**Required action:** Give all the lines below again, exactly, with no pictures.

**Dataset entries:**

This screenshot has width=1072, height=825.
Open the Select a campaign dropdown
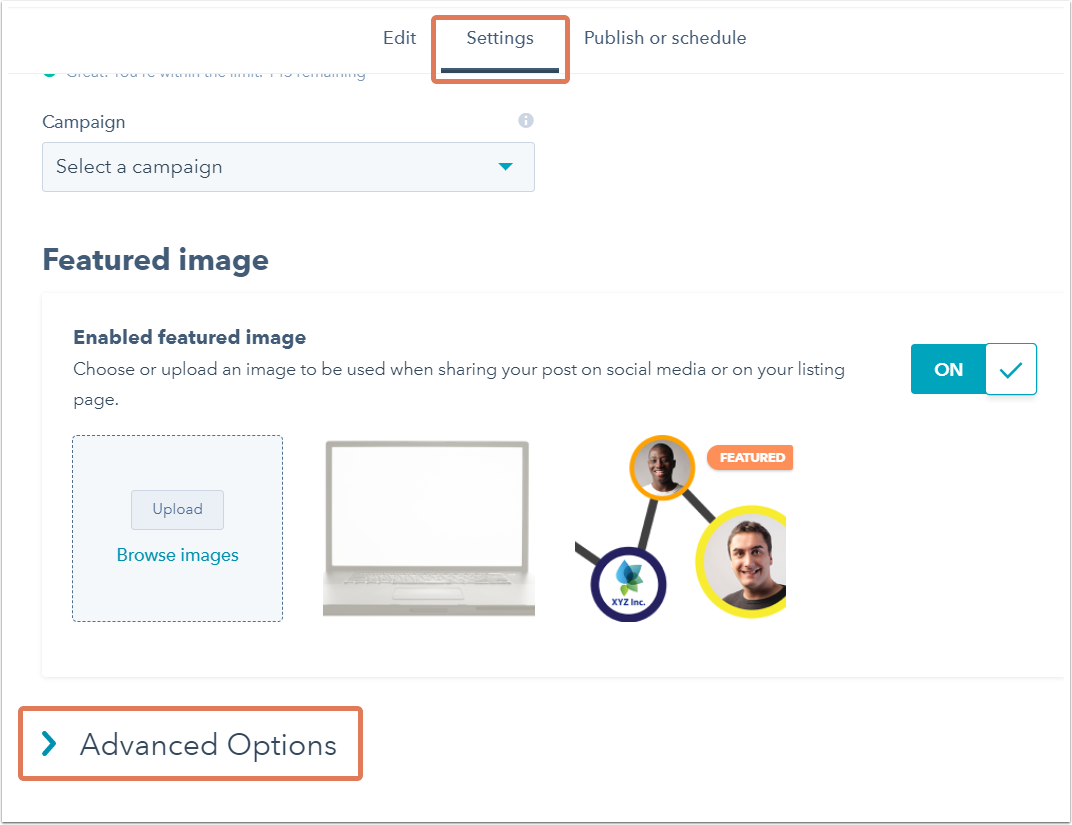click(x=288, y=167)
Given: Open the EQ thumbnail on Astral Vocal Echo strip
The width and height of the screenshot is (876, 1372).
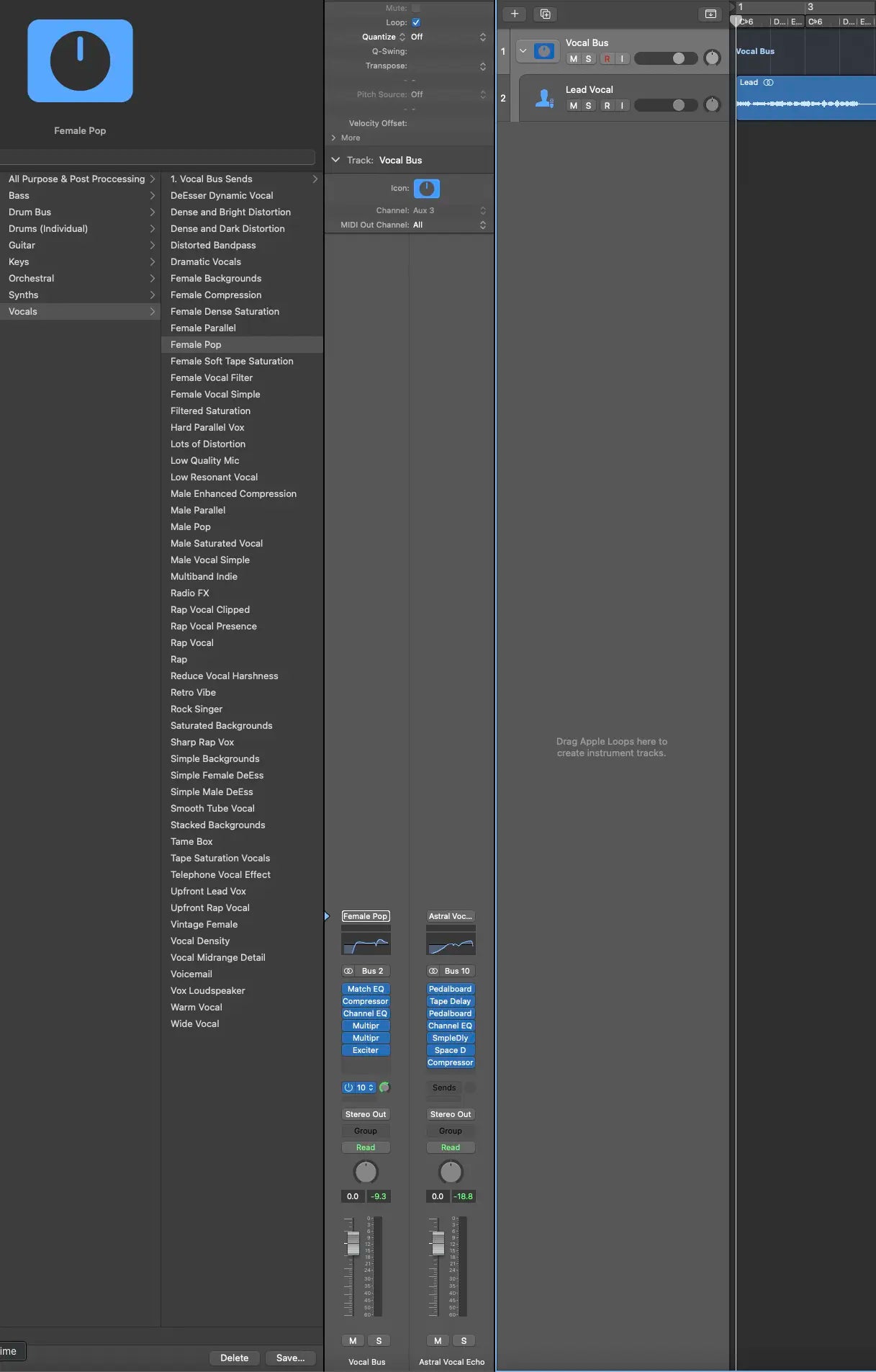Looking at the screenshot, I should point(451,944).
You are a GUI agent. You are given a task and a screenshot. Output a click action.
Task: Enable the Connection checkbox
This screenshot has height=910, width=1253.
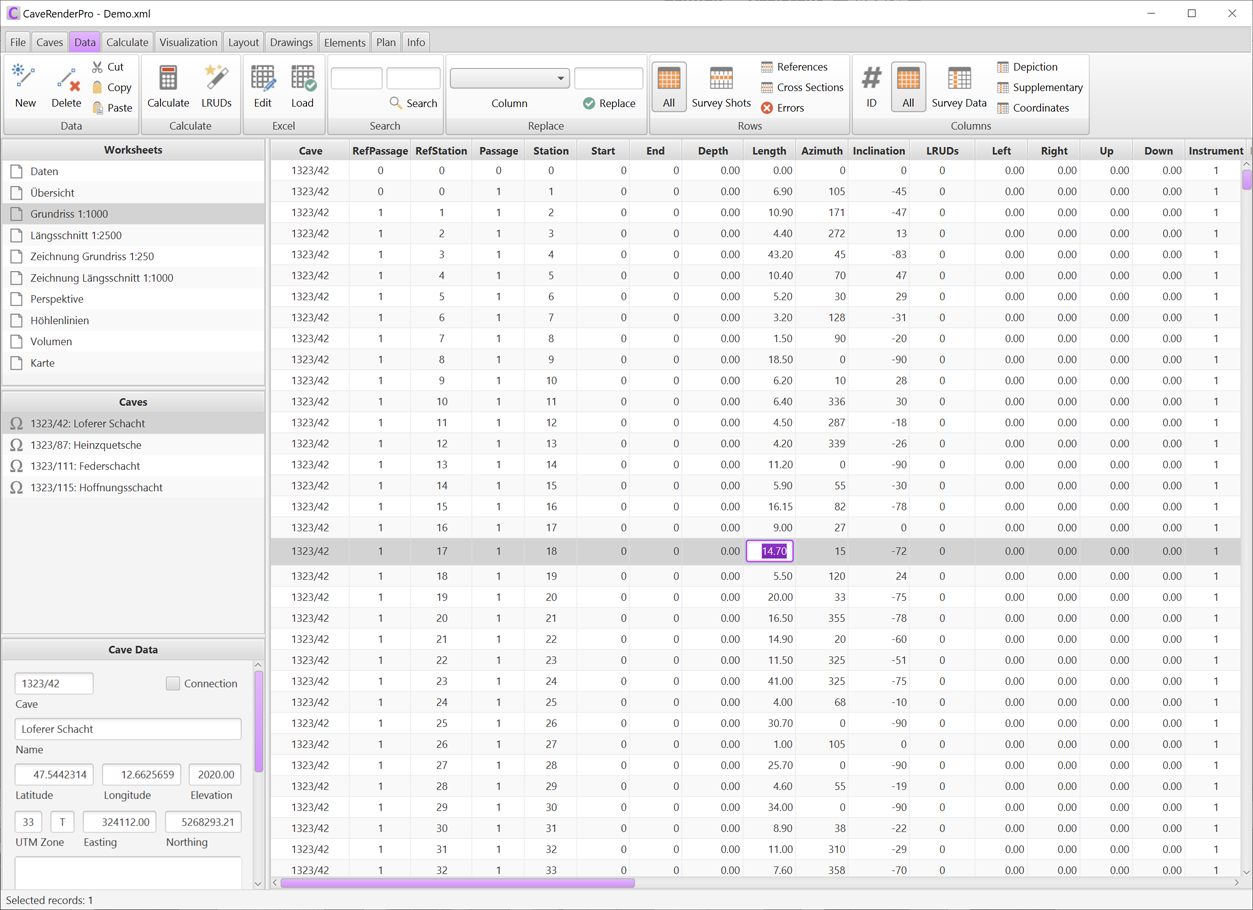pos(173,683)
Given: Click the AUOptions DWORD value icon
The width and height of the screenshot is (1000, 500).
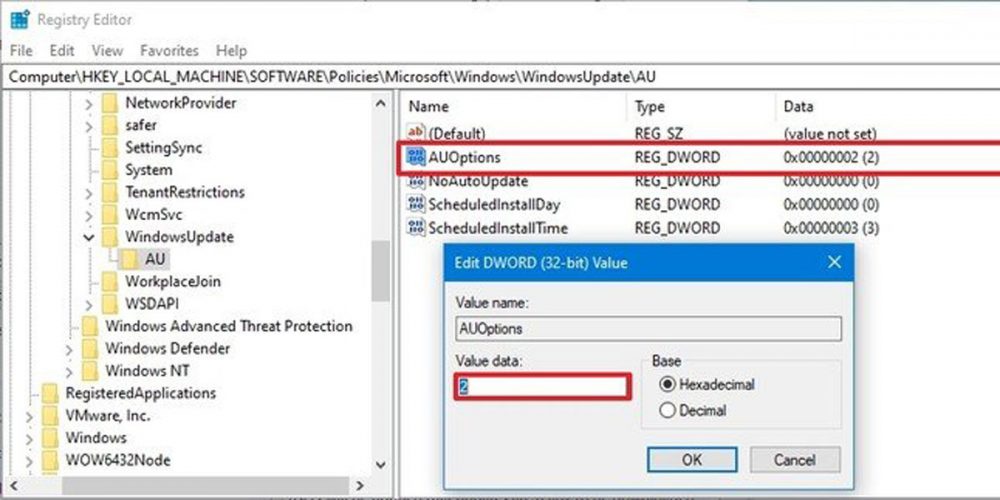Looking at the screenshot, I should pyautogui.click(x=416, y=157).
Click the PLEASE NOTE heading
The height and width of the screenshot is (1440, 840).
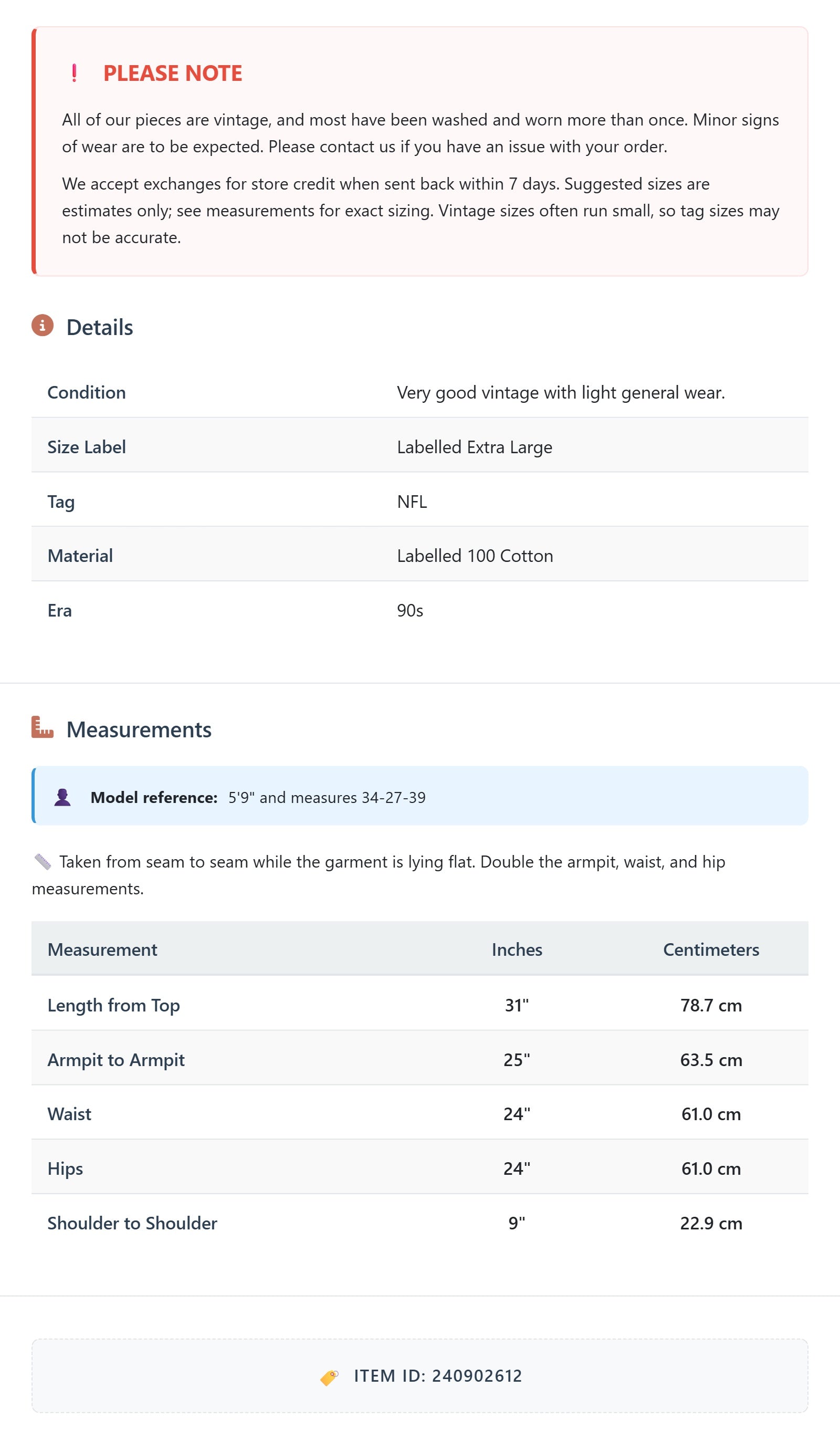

**Answer box:**
This screenshot has width=1072, height=825.
Open the Select a campaign dropdown
click(x=288, y=167)
Given: Open the EQ thumbnail on Astral Vocal Echo strip
The width and height of the screenshot is (876, 1372).
Looking at the screenshot, I should point(451,944).
You are a GUI agent. You are given a task and a screenshot. Output a click action.
Task: Enable the Connection checkbox
This screenshot has height=910, width=1253.
pos(173,683)
Given: Click the AUOptions DWORD value icon
The width and height of the screenshot is (1000, 500).
Looking at the screenshot, I should pyautogui.click(x=416, y=157).
Click the PLEASE NOTE heading
The height and width of the screenshot is (1440, 840).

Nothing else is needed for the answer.